My father, Vic Nierop-Reading, who has died aged 95, was a conservation architect who spent much of his life helping to restore the precious old buildings of Norwich.

Born in Finchley, north London, Vic was the only child of Frank Reading, a clockmaker, and May (nee Elsegood), who worked in a jewellery showroom. He went to Christ’s college in Finchley, north London, before training in architecture at North London Polytechnic (now London Metropolitan University). He started his career in 1953, working for the Geddes Hyslop firm of London architects, specialising in restoring English country houses.

Five years later he moved to Norwich to join the city council’s architects department as an architectural assistant, helping to design schools and housing in the vernacular style. Eventually becoming senior architect, he then worked on the restoration of many of the city’s most important historical buildings, including Churchman House, Dragon Hall and Strangers’ Hall.

As a result of his work, Vic developed an encyclopedic knowledge of the architectural heritage of Norwich, and was at the vanguard of promoting sensitivity to historic buildings.

He is remembered by colleagues as fun, enthusiastic and energetic. He never flinched from launching himself into the dirtiest roof space to wonder at some trapped detail, or to lie in rubble to inspect a particular “fascination” of a building, trying to understand how it fitted in with the whole.

After retiring from his job with the city council, Vic became a part-time lecturer on architectural history for the Workers’ Educational Association and the University of East Anglia. He was also a researcher for the Norfolk Historic Buildings Group.

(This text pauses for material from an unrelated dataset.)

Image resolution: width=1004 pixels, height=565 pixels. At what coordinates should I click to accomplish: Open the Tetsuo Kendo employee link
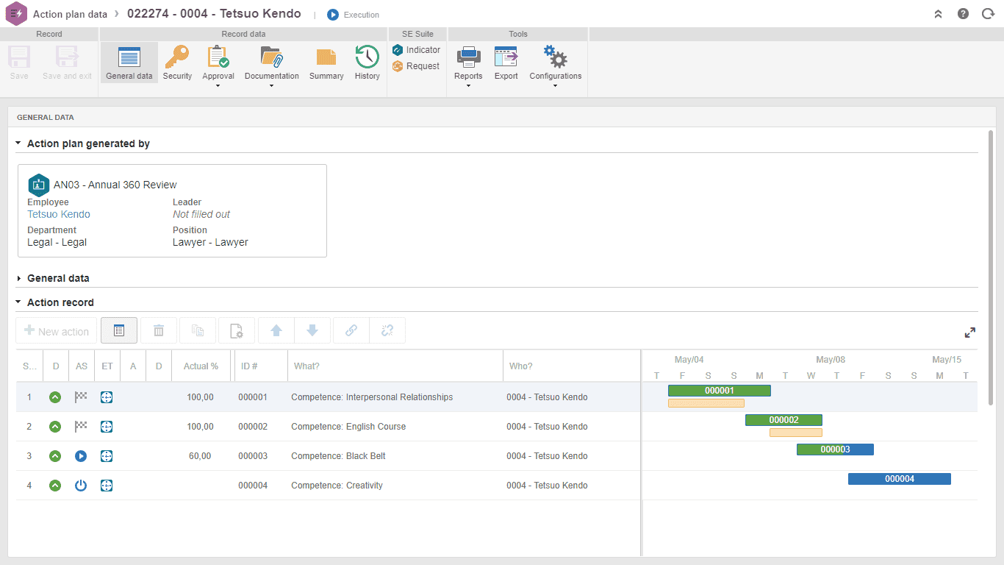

With his first wife, Gill (nee Sayer), Vic was involved in campaigns in Norwich on green issues, including with the Norwich Society River Group, which successfully fought for a continuous riverside footpath through the city. With his second wife, Bryony (nee Nierop), he was instrumental in the restoration of the Plantation Garden, a restored Victorian town garden in Norwich.

Vic was a man who lived life to the full and was always itching to do more.

He is survived by his partner, Di Smith, five children from his marriage to Gill, which ended in divorce, three children from his marriage to Bryony, from whom he had separated, and 11 grandchildren.